Freiheitliche fordern Überlebenskonzept für deutsche Schule in Südtirol

„Was jetzt gebraucht wird, ist kein weiteres Sammelsurium an Kompromissen, sondern ein klares Überlebenskonzept für unsere muttersprachliche Bildung“, betont Freiheitlichen-Parteiobmann Roland Stauder. Die bisherigen Vorschläge der SVP seien „mehr Flickwerk als Zukunftsplan“.
Als zentralen Lösungsansatz sehen die Freiheitlichen die Einrichtung von Willkommens- oder Orientierungsklassen für Kinder ohne ausreichende Deutschkenntnisse. Nur durch gezielte Sprachförderung könne der reguläre Unterricht an deutschen Schulen wieder funktionieren, so Stauder.
Auch Otto Mahlknecht warnt vor „praxisfernen Ideen“ im SVP-Papier. Ein zusätzliches Kindergartenjahr sei in Zeiten akuten Personalmangels nicht umsetzbar.

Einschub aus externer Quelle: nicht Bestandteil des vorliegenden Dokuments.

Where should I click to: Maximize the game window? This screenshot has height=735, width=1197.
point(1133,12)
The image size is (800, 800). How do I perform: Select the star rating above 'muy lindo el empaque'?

Kinder mit Sprachdefiziten bräuchten gezielte Förderung in eigenen Klassen – nicht bloß längere Kindergartenzeiten.
Für die Freiheitlichen steht fest: Es gehe nicht um organisatorische Details, sondern um die Zukunft der deutschsprachigen Bildung und damit um die Identität Südtirols. „Halbherzige Kompromisse oder politische Beruhigungspillen können wir uns nicht länger leisten“, so Mahlknecht abschließend.